Liputan6.com, Jakarta - Penggunaan Artificial Intelligence (AI) yang semakin marak belakangan ini membawa dampak positif juga memunculkan sejumlah risiko. Tak jarang, AI dipakai untuk melakukan aksi peninpuan hingga pembuatan konten tidak pantas.
Menanggapi fenomena ini, OpenAI memperkenalkan fitur keamanan baru untuk ChatGPT. CEO OpenAI, Sam Altman, mengatakan aturan baru ini akan memisahkan pengalaman pengguna berdasarkan usia.
"Kami menetapkan minimal penggunaan ChatGPT di usia 18 tahun," tulis Sam Altman di situs resmi OpenAI, Senin (22/9/2025).
Meski begitu, remaja minimal usia 13 tahun tetap bisa memakai ChatGPT. "Namun, nanti akan ada pengaturan keamanan tambahan."
Keputusan raksasa AI ini diambul setelah munculnya laporan, ChatGPT pernah terlihat percakapan sensitif, termasuk topik seksual dan bunuh diri.
Saking ramainya topik ini, muncul fenomena bernama "AI Psychosis” (Psikosis AI), di mana sebagian pengguna kehilangan kontak dengan realitas akibat terlalu sering berinteraksi denga chatbot berbasis AI.
Metode Verifikasi dan Penyebab Utama Psikosis AI
Kebijakan baru OpenAI ini langsung menuai pro-kontra. Meski ada yang menilai langkah terkesan membatasi, perusahaan memastikan pengguna tetap bisa mengakses ChatGPT dengan fitur lebih aman.
Bocoran dari situs resmi perusahaan, ke depan pengguna mungkin perlu melakukan verifikasi identitas untuk membuktikan usia. Langkah ini dianggap kompromi yang harus ditempuh untuk keamanan dan perlindungan pengguna dari penyalahgunaan AI.
Menurut psikiater dari University of California, Dr. Keith Sakata, kondisi "AI Psychosis" dipicu perasaan terisolasi.

* _PETUNJUK LATIHAN_
Menurut artikel tentang aturan usia ChatGPT di atas, apa pemicu kondisi "AI Psychosis" menurut Dr. Keith Sakata?

* _ENTRI YANG DISEDIAKAN_
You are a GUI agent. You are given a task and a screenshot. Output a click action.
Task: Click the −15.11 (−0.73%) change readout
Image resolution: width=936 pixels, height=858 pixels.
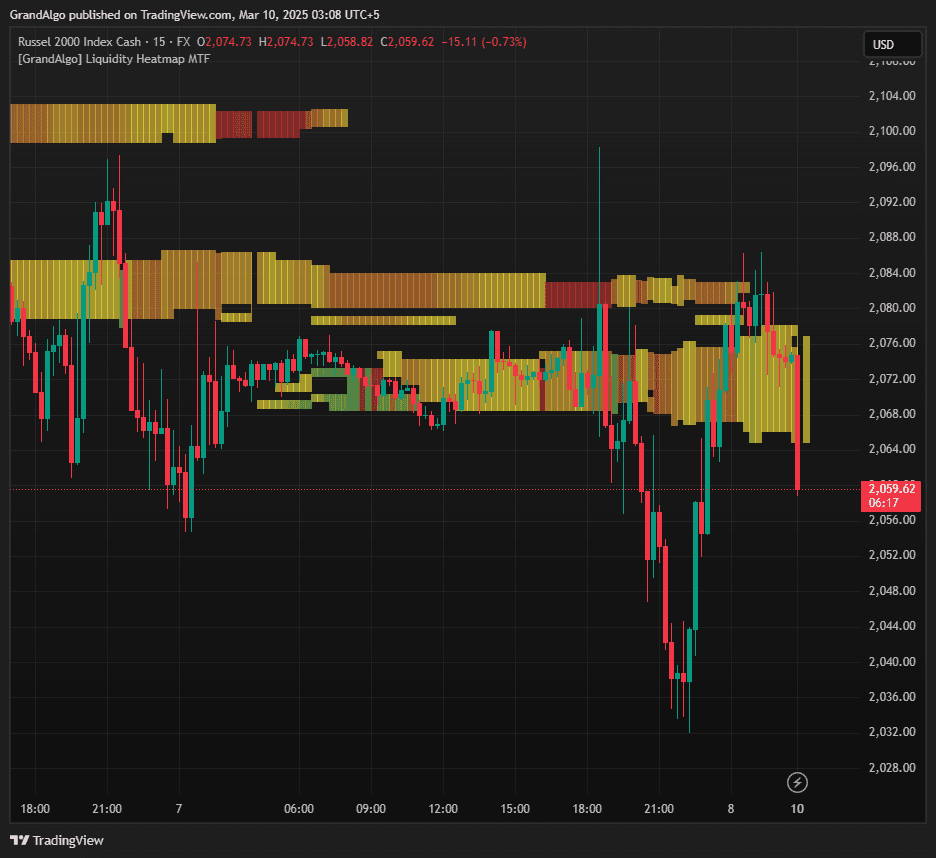pyautogui.click(x=483, y=42)
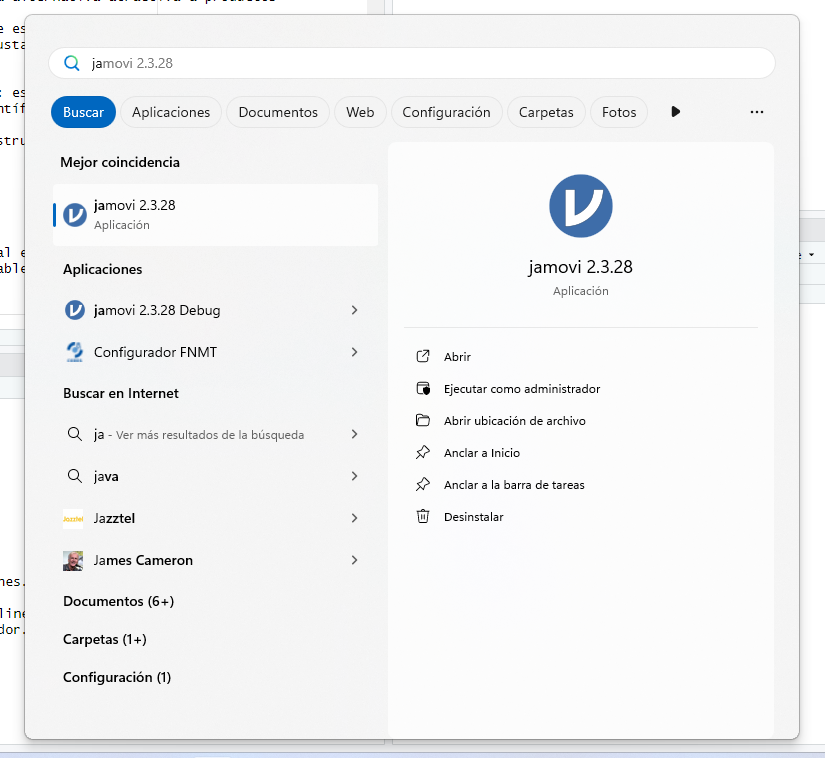The image size is (825, 758).
Task: Expand the Configurador FNMT result arrow
Action: [355, 352]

* _JAWABAN TUGAS_
Kondisi "AI Psychosis" dipicu perasaan terisolasi.